Data is a valuable asset for all businesses and is not always used to its full potential. Even worse, misuse of data, most of the time unintentionally, can result in inefficiency and poor decision making which ends up in missed opportunities and decreased profits.
cimt supports organizations with their digital transformations. One of the aspects of this process is applying data governance. DAMA-DMBOK defines this as ‘The exercise of authority, control and shared decision making (planning, monitoring and enforcement) over the management of data assets.’
Data governance defines the people, processes, framework and organization necessary to ensure that an organization’s information assets (data and metadata) are securely, formally, properly, proactively and efficiently managed throughout the enterprise to secure its trust, privacy, security, meaning and accuracy (EW Solutions).

The inefficiency and poor decision making come from, among others, companies struggling with their data for various reasons:
• Data chaos
• Unreliable data
• Different industry or territory regulations

A tool that helps solve and/or prevent these issues through the practices and processes of data governance is Talend Data Catalog, part of Talend Data Fabric. Talend Data Catalog creates a single source of trusted data for anyone in the company, solving all the above-mentioned data challenges.


  • data chaos

Company growth comes with increased data generation and consumption, be it from internal tools or from external sources (marketing, website, etc.). This automatically induces more complexity in the data model; workflows adapt, new structures emerge, privacy guidelines change (also depending on geo localization) which in turn makes scalability harder to achieve. This is known as data chaos; when a company loses track of data that keeps piling up every day in an unstructured format which in turn leads to a loss of revenue and business opportunities.

According to Forbes, data volumes are exploding, more data has been created in the past two years than in the entire previous history of the human race (Forbes, 2015), but also less than 0.5% of all data is ever analyzed and used. The potential with structured and organized data is limitless and that is where Data Catalog comes in to help solve and prevent data chaos happening in the company in the future.

Data Catalog helps you have one big picture of what your data model looks like through its lineage feature; data is linked and kept structured even when you scale up. The overview also gives insight into what data is not structured, or not linked to the rest of the company structure to keep managers up to date with issues within the company model.

As an example, the figure below shows the semantic lineage of data including Personally Identifiable Information (PII).


  • unreliable data

Moreover, simultaneous development of complex data models by multiple developers increases the risk of having unreliable results or losing data which was previously present in data models. In some cases, if a mistake is made and data is unreliable, you may wish to turn back the clock and compare earlier versions of data to help fix the mistake while minimizing disruption to all team members.

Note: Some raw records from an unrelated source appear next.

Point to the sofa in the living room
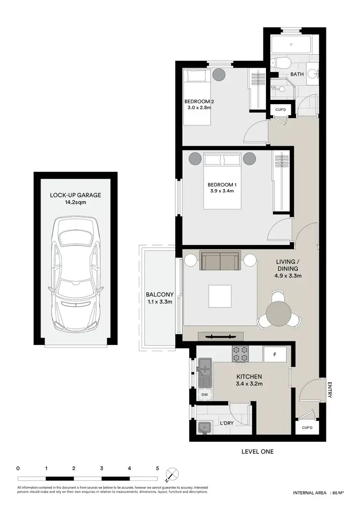pos(220,260)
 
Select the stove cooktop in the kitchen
pos(240,355)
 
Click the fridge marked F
pos(275,355)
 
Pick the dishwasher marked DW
pos(204,394)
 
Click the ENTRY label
pos(330,390)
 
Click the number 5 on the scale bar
pos(157,468)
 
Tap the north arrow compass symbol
pos(171,474)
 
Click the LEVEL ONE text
pos(258,451)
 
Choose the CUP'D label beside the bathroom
pos(281,110)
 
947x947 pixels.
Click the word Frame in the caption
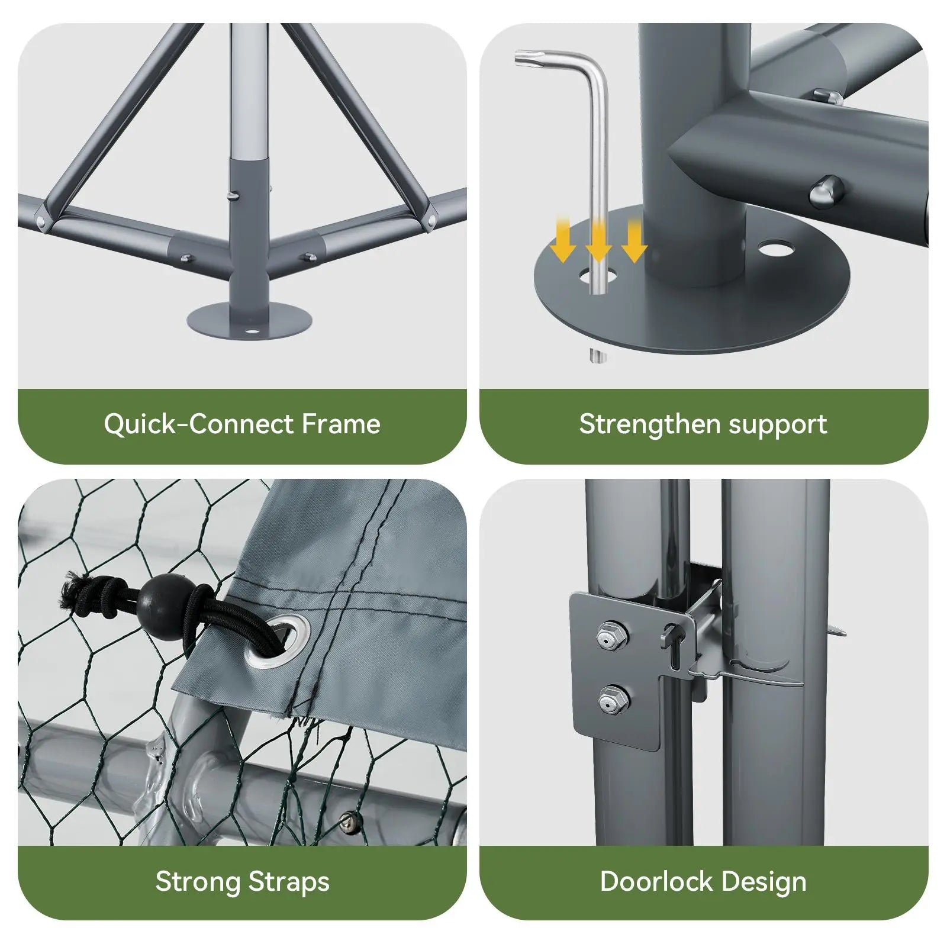[341, 424]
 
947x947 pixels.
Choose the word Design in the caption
[764, 882]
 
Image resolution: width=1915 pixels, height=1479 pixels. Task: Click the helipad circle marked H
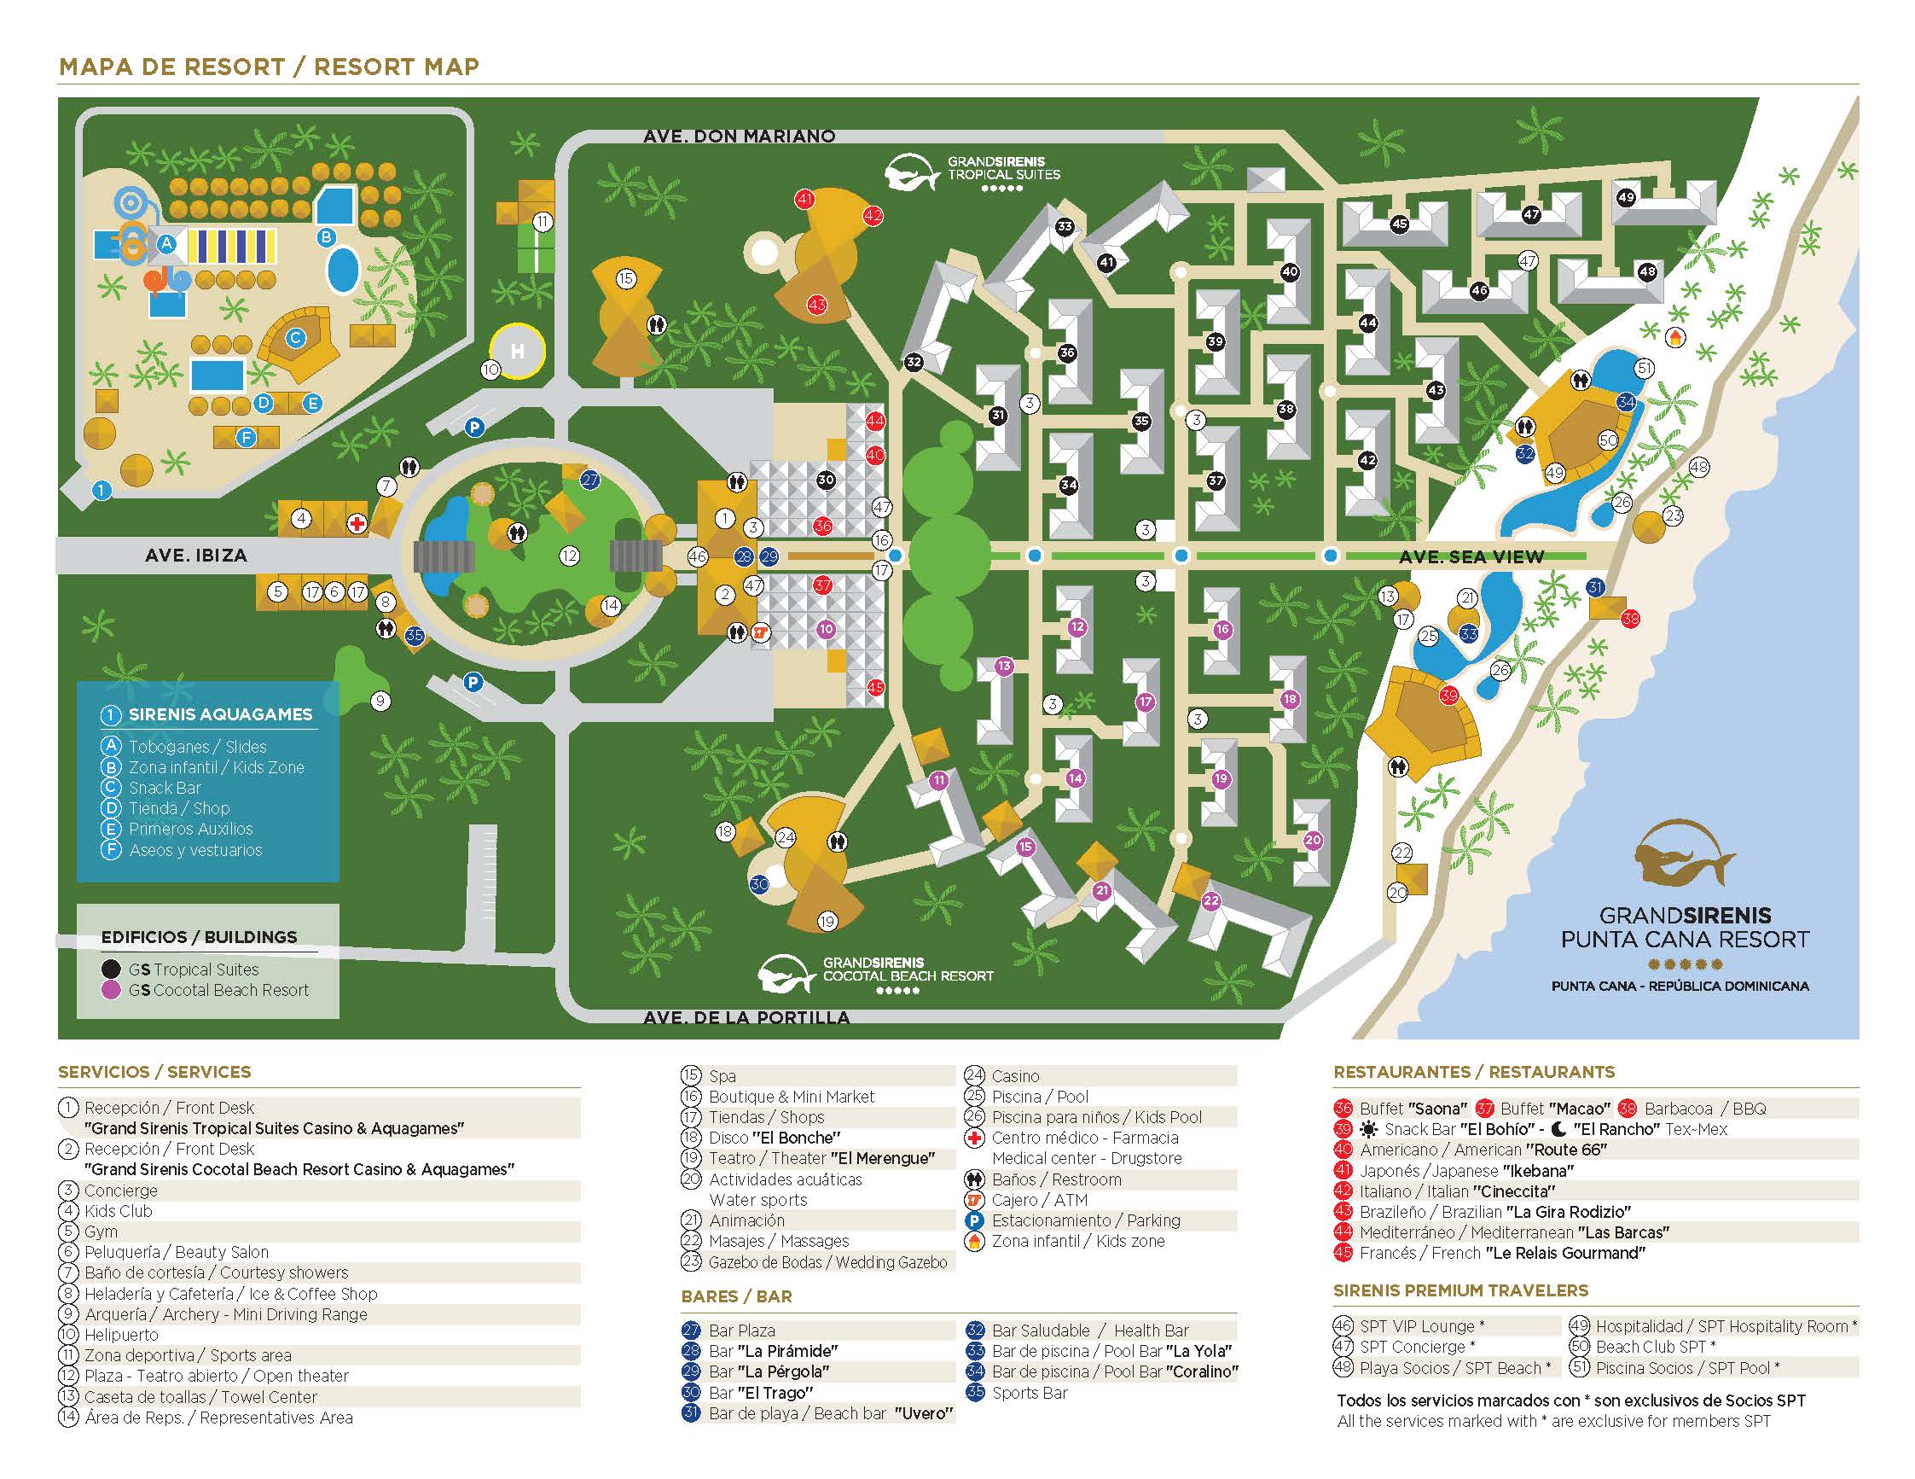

Data Catalog uses the repository to maintain a version history for each harvested or uploaded data model, so that you can keep track of every modification. This makes it possible to easily access and compare the previous data models with the faulty one and decreases the time spent identifying the cause of an issue. Version Controlling System (VCS) makes it possible to revert changes and restore older versions of data models.


  • Different industry or territory regulations

Data Catalog also offers one point of control for all the data, which reduces risks of inaccuracy and accessibility issues by having everyone rely on one source of truth when it comes to how data should comply to company processes and legal matters (think privacy, security, etc.). This is particularly relevant for companies who need to comply with different regulations if they operate in multiple countries or industries.


In conclusion, Talend Data Catalog enables organizations to achieve data governance by ensuring that data is usable, accessible, protected and trusted. Effective data governance leads to better data overview and insight which in turn leads to better decision making.